Dr. Warren Thirsk, head of emergency medicine for Alberta’s doctors association, has issued a bold challenge to Premier Danielle Smith: join him on shift to experience the realities of emergency care in the province. This invitation being issued at a time when many Alberta EDs are facing increasing emergency room waiting times and hallway medicine.
Dr. Thirsk thinks it is high time that Premier Smith feels the patients’ frustration. He wants her to experience what it’s like for them to stay and wait a few hours in hallways. He hopes that this experience will equip her with a more vivid picture of the moral injury that physicians endure. They carry this burden as they work to treat an increasing number of patients who need their help.
“It’s this kind of vicarious trauma, this inability to help when we’re helpers, that is causing us to leave,” Dr. Thirsk stated, emphasizing the emotional toll on healthcare professionals who grapple with these challenges daily.
Dr. Thirsk’s not-quite-six-a.m. arrival found him walking into a hallway that was already busy as can be. Patients, transported overnight by ambulance, crowded the hallway clamoring for their care. He recalled that one patient with a broken hip shouldn’t have waited four hours. In one disheartening case, after finally being accepted into the hospital, one patient then spent the next six hours waiting in the hospital’s hallway.
When she’s got a health emergency, you honestly believe that she’s going to let the premier sit 13 hours in my waiting room? No way in heck! He asked rhetorically, highlighting the disparity between political leaders and the everyday experiences of patients.
Independent consultant Dr. Shelley Duggan, who has been deeply engaged with Alberta’s healthcare transformation, pointed to a recent survey. It exposes national issues that extend well past the confines of Alberta by itself. When patients are able to access care, they are generally pleased with the care they receive. As Dr. Duggan noted, access itself remains a key concern.
“It’s a very complex issue — it’s not just one simple fix,” Dr. Duggan remarked, identifying contributing factors such as a shortage of specialists and family doctors. She pointed to the nearly 20 percent of patients seeking emergency care just last year who left without receiving treatment. She attributed this statistic as “disturbing.”
Findings from the Alberta Medical Association’s recent public consultation survey drew responses from more than 1,100 Albertans. This demonstrates the public’s intense worry over what’s become intolerable conditions within emergency departments. Dr. Duggan urged that thousands of patients are stuck in hospitals because there’s a lack of empty beds in continuing care homes. This all grows the problem of overcrowding.

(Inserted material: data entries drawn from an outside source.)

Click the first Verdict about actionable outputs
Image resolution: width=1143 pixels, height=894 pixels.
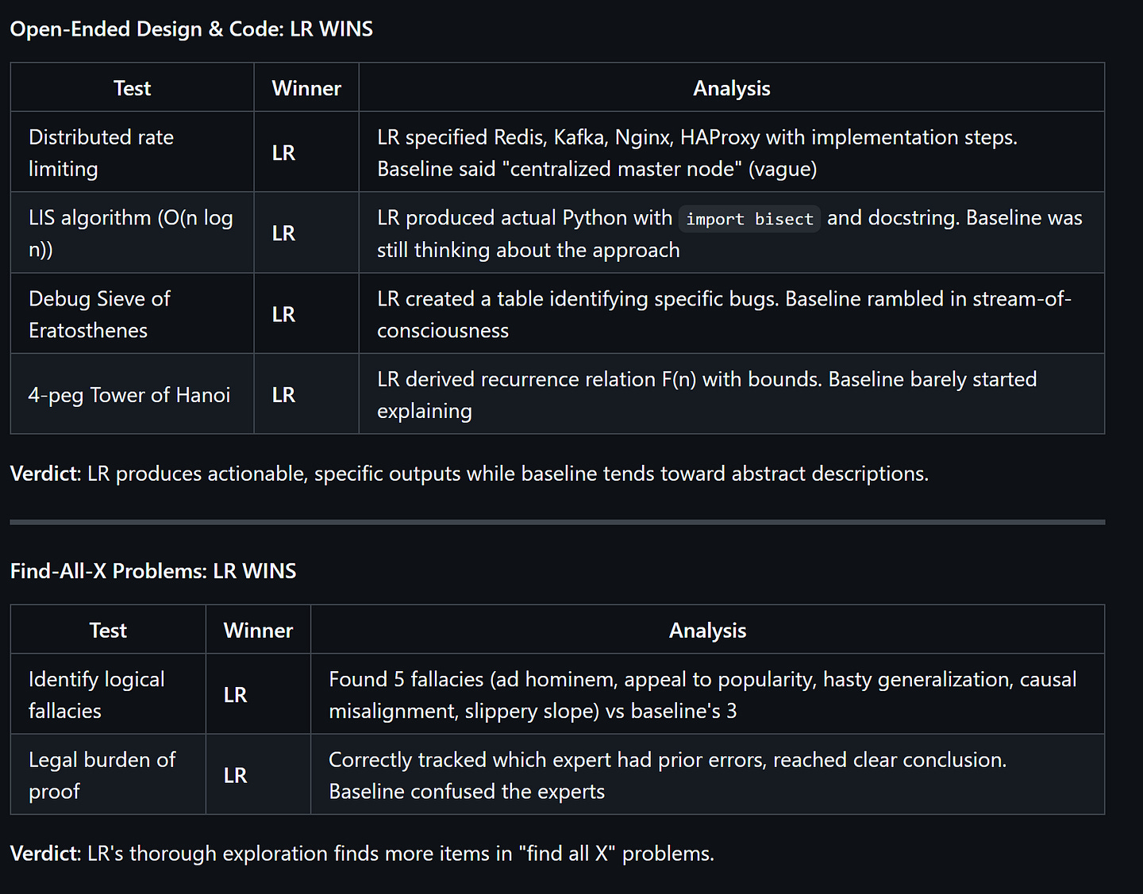[468, 474]
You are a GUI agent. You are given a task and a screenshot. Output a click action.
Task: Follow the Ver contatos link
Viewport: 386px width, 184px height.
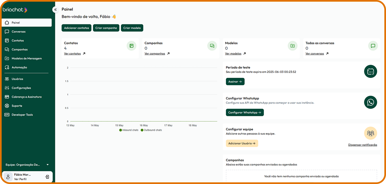coord(72,54)
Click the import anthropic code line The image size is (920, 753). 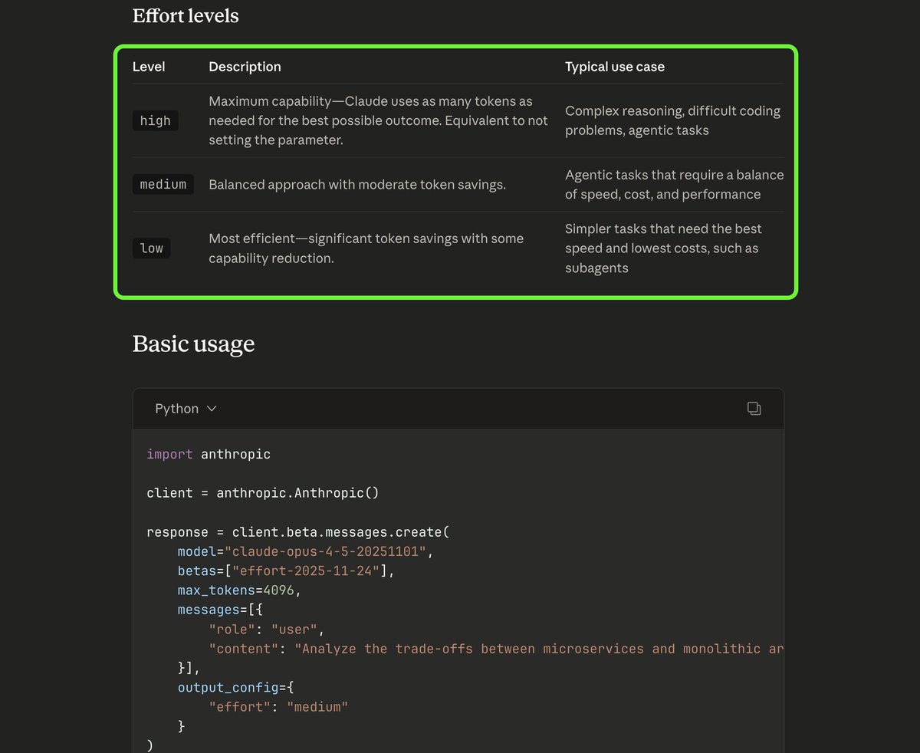tap(209, 454)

Kyle Warner, a motorized representative from the Alberta government, vigorously attacked the survey results. He claimed that they don’t even begin to tell the complete story, and in fact misrepresent the overall health data. He pointed out that Alberta’s emergency department wait times are the shortest in Canada among the other big provinces. Alberta, as reiterated above, happens to be consistently one of the best provinces in Canada on emergency care.
There’s far more to be done, Warner’s Office, Department of Defense, Federal Highway Administration. Warner. That is why we are making recruitment our priority to address the needs highlighted by recent concerns expressed by doctors and patients alike.
Dr. Thirsk remains firm in his belief that without direct experience of the challenges faced by healthcare professionals and patients, policymakers may lack a true understanding of the situation.
Until you make that journey yourself, you don’t truly understand. He drove his message home hard. To combat such a move, he encouraged Premier Smith to put herself in her constituents’ shoes and experience the crisis through their eyes.